#### Stored entries:
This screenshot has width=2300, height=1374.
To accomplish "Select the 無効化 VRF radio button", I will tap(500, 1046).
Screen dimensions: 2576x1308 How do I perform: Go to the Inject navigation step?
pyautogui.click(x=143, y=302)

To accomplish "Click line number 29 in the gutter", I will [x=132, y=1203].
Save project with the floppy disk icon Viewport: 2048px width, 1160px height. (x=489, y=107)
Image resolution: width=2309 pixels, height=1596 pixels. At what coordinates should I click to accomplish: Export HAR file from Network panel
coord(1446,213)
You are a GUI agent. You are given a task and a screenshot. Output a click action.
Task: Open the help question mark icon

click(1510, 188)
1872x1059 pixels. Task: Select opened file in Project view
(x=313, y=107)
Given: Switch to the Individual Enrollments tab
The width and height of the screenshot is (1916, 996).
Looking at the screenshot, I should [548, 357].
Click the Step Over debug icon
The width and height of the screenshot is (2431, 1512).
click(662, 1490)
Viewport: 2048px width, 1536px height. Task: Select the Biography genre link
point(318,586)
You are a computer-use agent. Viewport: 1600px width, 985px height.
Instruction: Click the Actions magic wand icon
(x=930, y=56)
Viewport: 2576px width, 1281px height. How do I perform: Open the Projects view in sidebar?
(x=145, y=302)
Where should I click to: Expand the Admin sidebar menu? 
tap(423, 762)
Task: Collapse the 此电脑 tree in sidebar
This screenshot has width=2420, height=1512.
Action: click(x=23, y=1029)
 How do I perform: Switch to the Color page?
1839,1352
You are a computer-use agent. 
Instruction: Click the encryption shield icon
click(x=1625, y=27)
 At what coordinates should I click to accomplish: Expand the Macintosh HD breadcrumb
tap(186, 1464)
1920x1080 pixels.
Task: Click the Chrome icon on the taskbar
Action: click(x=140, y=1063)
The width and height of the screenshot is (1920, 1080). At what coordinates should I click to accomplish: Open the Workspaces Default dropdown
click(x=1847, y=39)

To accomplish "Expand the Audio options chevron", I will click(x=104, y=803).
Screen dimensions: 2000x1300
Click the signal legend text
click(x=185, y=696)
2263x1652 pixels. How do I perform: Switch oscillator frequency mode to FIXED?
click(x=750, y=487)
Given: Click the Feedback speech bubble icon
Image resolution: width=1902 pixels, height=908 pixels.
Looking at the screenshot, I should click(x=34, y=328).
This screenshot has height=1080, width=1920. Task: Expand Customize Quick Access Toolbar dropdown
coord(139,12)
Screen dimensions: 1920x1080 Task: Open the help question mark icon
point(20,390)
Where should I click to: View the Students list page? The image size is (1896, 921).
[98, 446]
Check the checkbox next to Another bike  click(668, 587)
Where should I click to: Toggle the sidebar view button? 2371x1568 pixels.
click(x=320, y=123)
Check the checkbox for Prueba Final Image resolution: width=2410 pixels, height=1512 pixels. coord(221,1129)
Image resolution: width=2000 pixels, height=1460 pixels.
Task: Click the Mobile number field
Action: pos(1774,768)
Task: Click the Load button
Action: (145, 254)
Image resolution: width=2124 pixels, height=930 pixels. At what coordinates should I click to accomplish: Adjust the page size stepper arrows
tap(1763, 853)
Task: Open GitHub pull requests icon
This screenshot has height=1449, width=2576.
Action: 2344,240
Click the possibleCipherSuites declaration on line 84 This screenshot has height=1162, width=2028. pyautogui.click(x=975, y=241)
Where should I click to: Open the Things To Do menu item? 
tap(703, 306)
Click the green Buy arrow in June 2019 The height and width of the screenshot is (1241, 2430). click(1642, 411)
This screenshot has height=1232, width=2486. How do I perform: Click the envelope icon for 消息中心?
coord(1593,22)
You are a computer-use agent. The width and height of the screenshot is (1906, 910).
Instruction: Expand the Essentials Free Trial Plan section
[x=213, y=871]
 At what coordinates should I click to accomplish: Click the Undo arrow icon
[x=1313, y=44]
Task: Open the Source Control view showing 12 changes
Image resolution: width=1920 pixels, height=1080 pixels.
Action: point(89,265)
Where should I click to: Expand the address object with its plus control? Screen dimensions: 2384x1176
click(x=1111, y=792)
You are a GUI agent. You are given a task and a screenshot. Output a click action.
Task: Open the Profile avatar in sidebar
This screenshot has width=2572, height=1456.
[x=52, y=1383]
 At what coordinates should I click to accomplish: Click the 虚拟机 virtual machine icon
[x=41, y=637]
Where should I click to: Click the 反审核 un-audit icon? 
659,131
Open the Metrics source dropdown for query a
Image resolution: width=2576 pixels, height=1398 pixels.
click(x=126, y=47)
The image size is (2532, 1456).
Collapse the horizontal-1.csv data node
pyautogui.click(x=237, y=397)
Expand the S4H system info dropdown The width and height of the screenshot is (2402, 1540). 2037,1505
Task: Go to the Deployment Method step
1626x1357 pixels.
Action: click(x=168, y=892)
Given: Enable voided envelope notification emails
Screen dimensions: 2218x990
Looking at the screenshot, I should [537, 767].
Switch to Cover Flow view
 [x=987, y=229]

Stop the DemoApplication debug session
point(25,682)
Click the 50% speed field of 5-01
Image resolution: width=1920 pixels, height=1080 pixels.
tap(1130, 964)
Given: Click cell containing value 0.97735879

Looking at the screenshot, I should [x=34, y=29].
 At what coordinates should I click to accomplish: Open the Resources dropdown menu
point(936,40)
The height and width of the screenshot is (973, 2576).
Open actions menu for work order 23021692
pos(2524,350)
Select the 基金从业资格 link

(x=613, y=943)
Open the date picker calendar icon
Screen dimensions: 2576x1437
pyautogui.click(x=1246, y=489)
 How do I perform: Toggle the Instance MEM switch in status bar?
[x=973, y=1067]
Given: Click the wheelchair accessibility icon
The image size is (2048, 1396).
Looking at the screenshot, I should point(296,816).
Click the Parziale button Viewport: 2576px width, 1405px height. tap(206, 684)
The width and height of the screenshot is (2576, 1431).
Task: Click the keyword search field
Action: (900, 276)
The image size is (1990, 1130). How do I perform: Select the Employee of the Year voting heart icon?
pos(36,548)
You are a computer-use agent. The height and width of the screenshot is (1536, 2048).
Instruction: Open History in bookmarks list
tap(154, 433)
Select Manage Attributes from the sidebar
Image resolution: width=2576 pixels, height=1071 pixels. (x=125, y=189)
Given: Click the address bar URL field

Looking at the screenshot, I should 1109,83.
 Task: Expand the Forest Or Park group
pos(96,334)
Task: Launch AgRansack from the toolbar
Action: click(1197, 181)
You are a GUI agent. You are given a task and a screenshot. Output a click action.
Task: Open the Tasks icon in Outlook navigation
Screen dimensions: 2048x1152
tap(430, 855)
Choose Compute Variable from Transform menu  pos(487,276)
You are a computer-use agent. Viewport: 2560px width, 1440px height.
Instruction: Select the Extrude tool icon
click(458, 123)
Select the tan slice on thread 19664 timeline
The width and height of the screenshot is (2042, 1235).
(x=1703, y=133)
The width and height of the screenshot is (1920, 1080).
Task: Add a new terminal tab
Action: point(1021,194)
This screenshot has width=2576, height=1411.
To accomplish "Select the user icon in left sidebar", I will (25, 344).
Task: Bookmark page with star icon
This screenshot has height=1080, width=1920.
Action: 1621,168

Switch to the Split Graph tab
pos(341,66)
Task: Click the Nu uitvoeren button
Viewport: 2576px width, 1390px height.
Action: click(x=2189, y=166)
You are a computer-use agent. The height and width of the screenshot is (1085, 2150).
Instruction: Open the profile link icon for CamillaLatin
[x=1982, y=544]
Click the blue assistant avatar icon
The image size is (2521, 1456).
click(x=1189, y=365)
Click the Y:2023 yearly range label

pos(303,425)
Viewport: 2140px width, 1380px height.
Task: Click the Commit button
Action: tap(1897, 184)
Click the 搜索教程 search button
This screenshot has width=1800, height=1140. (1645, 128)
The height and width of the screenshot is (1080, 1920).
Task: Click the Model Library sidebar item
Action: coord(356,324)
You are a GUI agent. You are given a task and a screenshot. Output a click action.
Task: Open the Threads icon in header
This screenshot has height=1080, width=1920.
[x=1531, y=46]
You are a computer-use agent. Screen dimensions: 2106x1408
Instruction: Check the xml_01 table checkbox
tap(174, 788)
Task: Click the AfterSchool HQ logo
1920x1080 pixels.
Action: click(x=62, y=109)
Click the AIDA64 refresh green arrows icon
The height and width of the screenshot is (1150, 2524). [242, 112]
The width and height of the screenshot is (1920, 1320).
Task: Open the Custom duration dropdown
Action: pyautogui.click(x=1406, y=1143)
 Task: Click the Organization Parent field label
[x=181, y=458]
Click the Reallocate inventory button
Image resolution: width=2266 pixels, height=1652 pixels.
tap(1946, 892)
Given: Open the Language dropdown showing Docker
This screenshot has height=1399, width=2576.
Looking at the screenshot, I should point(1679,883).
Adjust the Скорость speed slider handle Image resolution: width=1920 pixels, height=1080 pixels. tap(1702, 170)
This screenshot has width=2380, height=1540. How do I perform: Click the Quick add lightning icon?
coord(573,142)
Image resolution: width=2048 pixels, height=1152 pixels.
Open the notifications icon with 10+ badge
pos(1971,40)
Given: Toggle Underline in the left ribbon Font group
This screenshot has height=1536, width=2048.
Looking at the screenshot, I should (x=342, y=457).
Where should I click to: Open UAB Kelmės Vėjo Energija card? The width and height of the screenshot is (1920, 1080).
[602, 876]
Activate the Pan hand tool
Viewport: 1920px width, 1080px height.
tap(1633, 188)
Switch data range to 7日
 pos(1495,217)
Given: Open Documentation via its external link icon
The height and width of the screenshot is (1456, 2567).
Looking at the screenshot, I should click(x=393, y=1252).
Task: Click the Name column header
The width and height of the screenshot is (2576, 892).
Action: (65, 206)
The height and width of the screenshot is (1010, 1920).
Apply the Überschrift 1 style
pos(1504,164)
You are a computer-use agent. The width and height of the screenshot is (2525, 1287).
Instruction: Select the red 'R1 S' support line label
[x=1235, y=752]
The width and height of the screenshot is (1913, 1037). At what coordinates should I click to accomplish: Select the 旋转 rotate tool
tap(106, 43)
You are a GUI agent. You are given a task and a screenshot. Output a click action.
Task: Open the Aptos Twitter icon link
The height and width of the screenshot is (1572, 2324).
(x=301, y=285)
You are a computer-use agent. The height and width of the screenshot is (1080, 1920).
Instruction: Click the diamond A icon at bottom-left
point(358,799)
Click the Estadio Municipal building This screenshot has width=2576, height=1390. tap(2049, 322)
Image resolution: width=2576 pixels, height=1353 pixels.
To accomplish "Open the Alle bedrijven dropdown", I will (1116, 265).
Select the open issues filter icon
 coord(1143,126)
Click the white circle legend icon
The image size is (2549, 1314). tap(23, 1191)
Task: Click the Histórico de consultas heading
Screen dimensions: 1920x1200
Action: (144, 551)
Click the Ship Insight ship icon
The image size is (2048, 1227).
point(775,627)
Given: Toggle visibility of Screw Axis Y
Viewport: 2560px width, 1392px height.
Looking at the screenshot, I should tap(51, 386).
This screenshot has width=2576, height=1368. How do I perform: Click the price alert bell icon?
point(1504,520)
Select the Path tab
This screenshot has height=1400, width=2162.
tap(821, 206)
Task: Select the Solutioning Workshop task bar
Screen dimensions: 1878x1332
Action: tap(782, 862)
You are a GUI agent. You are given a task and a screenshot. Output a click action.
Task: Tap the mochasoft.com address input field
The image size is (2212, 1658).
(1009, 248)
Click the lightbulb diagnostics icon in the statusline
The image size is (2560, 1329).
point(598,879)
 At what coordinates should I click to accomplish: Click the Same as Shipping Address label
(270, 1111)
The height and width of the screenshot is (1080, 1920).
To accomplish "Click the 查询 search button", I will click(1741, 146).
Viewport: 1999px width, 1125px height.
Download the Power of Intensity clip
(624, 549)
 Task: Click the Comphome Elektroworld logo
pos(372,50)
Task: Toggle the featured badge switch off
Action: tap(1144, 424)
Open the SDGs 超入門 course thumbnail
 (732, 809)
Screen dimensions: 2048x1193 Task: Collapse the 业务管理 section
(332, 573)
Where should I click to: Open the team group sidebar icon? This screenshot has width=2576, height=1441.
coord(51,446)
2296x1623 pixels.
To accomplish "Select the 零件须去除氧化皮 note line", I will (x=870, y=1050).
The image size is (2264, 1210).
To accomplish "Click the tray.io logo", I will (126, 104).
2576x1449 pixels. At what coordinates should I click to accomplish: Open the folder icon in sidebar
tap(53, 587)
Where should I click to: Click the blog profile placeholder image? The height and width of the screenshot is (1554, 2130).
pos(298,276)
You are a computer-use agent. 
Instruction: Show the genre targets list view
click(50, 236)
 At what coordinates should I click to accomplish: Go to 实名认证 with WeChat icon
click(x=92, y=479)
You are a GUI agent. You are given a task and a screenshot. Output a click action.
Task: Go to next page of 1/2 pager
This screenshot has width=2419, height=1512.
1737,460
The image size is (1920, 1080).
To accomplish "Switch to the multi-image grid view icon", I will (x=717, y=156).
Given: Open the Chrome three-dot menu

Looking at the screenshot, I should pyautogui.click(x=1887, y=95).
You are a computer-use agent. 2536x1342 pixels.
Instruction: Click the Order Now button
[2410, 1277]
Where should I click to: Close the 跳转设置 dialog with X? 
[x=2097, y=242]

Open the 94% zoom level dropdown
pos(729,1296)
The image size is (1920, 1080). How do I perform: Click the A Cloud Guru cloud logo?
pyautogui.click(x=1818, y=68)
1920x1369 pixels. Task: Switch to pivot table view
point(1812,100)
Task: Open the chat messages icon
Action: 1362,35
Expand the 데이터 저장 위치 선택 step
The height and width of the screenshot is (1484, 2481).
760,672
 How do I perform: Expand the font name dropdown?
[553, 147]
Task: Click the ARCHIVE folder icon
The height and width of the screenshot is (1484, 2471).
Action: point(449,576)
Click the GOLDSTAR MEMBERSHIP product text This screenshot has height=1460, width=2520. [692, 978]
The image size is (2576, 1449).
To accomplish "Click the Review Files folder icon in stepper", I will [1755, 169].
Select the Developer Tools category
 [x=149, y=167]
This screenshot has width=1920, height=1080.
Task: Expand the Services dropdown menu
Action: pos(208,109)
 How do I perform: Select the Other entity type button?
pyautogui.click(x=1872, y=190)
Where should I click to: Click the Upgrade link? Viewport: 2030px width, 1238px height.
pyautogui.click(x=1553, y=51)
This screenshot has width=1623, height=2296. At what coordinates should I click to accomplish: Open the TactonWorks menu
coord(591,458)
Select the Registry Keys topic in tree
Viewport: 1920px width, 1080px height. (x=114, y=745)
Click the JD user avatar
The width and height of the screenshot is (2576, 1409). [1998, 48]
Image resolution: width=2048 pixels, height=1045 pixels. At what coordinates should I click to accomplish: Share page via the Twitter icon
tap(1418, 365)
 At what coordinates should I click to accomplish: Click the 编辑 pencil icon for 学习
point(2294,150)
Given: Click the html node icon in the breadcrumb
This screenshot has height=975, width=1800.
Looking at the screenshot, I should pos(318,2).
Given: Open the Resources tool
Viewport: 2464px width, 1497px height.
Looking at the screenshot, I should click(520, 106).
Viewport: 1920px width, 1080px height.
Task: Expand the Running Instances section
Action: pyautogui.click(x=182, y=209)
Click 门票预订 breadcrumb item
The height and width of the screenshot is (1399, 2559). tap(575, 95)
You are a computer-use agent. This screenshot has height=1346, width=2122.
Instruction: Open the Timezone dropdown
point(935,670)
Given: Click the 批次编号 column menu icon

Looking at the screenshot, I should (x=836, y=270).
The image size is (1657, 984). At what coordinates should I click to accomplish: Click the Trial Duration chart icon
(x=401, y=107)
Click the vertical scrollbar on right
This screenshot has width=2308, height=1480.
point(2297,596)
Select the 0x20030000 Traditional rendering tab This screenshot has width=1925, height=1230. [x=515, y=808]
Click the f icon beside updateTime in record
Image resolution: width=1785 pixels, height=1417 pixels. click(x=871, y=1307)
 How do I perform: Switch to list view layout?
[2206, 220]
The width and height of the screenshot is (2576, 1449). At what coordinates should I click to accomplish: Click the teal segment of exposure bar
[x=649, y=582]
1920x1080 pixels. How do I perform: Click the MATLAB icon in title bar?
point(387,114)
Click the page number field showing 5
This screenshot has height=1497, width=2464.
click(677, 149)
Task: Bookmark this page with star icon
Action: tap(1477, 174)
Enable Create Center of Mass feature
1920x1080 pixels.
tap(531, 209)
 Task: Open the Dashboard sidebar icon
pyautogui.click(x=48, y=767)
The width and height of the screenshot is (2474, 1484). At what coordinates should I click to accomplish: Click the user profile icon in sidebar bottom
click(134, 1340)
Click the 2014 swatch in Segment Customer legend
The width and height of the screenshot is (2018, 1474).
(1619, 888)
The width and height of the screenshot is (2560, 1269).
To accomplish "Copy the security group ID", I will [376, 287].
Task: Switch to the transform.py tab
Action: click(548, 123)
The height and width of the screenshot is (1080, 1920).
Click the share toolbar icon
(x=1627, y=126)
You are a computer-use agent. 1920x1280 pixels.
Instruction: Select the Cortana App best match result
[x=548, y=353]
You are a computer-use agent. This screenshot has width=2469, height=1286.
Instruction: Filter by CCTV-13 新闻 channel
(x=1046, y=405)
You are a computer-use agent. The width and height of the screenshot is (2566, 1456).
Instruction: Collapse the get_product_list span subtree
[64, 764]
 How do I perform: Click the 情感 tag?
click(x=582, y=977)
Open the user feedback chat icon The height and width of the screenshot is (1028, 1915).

#### Assigned task:
Scan the records for the string "next". Copy each line in which it appears.

#### Output for this task:
Check the checkbox next to Another bike  click(668, 587)
Task: Go to next page of 1/2 pager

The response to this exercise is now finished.